• [Task statement]: Reproduce every line of the records below verbatim.

Item position entries:

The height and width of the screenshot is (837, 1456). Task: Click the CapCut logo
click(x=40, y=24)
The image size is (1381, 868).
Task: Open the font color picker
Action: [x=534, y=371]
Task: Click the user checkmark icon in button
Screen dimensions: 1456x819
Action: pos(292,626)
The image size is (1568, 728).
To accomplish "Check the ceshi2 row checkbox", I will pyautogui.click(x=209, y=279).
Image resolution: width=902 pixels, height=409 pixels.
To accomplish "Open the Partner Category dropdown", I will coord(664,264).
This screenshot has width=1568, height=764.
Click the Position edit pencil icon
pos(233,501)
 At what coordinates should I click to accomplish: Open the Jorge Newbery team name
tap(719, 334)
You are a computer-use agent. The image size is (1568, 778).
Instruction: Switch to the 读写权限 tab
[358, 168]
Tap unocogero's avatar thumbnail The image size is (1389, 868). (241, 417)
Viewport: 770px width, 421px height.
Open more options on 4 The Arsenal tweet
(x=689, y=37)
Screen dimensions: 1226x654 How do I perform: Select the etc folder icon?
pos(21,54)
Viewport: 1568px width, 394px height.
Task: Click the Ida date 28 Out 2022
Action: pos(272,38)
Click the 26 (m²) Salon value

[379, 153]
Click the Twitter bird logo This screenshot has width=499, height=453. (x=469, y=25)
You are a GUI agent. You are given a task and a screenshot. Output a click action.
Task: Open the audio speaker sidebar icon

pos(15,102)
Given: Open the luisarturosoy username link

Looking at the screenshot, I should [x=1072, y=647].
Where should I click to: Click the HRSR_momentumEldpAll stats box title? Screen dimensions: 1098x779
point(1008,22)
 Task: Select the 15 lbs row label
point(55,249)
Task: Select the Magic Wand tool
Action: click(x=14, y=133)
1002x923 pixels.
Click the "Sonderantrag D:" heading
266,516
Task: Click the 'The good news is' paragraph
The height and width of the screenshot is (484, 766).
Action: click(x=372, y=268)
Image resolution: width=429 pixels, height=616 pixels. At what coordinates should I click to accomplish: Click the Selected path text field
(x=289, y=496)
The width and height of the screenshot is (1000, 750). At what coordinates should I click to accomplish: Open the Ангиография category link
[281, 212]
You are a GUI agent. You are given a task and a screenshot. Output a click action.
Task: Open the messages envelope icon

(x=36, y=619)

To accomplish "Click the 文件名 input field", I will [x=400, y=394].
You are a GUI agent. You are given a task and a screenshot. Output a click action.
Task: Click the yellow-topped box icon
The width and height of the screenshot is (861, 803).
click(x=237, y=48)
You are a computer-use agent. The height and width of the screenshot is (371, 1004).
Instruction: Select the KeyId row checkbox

• [Expected output]:
The height and width of the screenshot is (837, 1456). Task: Click the CapCut logo
click(x=40, y=24)
The image size is (1381, 868).
Task: Open the font color picker
Action: [x=534, y=371]
Task: Click the user checkmark icon in button
Screen dimensions: 1456x819
Action: pos(292,626)
The image size is (1568, 728).
To accomplish "Check the ceshi2 row checkbox", I will pyautogui.click(x=209, y=279).
Image resolution: width=902 pixels, height=409 pixels.
To accomplish "Open the Partner Category dropdown", I will coord(664,264).
This screenshot has width=1568, height=764.
Click the Position edit pencil icon
pos(233,501)
 At what coordinates should I click to accomplish: Open the Jorge Newbery team name
tap(719, 334)
You are a computer-use agent. The image size is (1568, 778).
Instruction: Switch to the 读写权限 tab
[358, 168]
Tap unocogero's avatar thumbnail The image size is (1389, 868). (241, 417)
Viewport: 770px width, 421px height.
Open more options on 4 The Arsenal tweet
(x=689, y=37)
Screen dimensions: 1226x654 How do I perform: Select the etc folder icon?
pos(21,54)
Viewport: 1568px width, 394px height.
Task: Click the Ida date 28 Out 2022
Action: pos(272,38)
Click the 26 (m²) Salon value

[379, 153]
Click the Twitter bird logo This screenshot has width=499, height=453. (x=469, y=25)
You are a GUI agent. You are given a task and a screenshot. Output a click action.
Task: Open the audio speaker sidebar icon

pos(15,102)
Given: Open the luisarturosoy username link

Looking at the screenshot, I should [x=1072, y=647].
Where should I click to: Click the HRSR_momentumEldpAll stats box title? Screen dimensions: 1098x779
point(1008,22)
 Task: Select the 15 lbs row label
point(55,249)
Task: Select the Magic Wand tool
Action: click(x=14, y=133)
1002x923 pixels.
Click the "Sonderantrag D:" heading
266,516
Task: Click the 'The good news is' paragraph
The height and width of the screenshot is (484, 766).
Action: click(x=372, y=268)
Image resolution: width=429 pixels, height=616 pixels. At what coordinates should I click to accomplish: Click the Selected path text field
(x=289, y=496)
The width and height of the screenshot is (1000, 750). At what coordinates should I click to accomplish: Open the Ангиография category link
[281, 212]
You are a GUI agent. You are given a task and a screenshot. Output a click action.
Task: Open the messages envelope icon

(x=36, y=619)

To accomplish "Click the 文件名 input field", I will [x=400, y=394].
You are a GUI agent. You are given a task and a screenshot. Output a click action.
Task: Click the yellow-topped box icon
The width and height of the screenshot is (861, 803).
click(x=237, y=48)
You are a computer-use agent. The height and width of the screenshot is (371, 1004).
Instruction: Select the KeyId row checkbox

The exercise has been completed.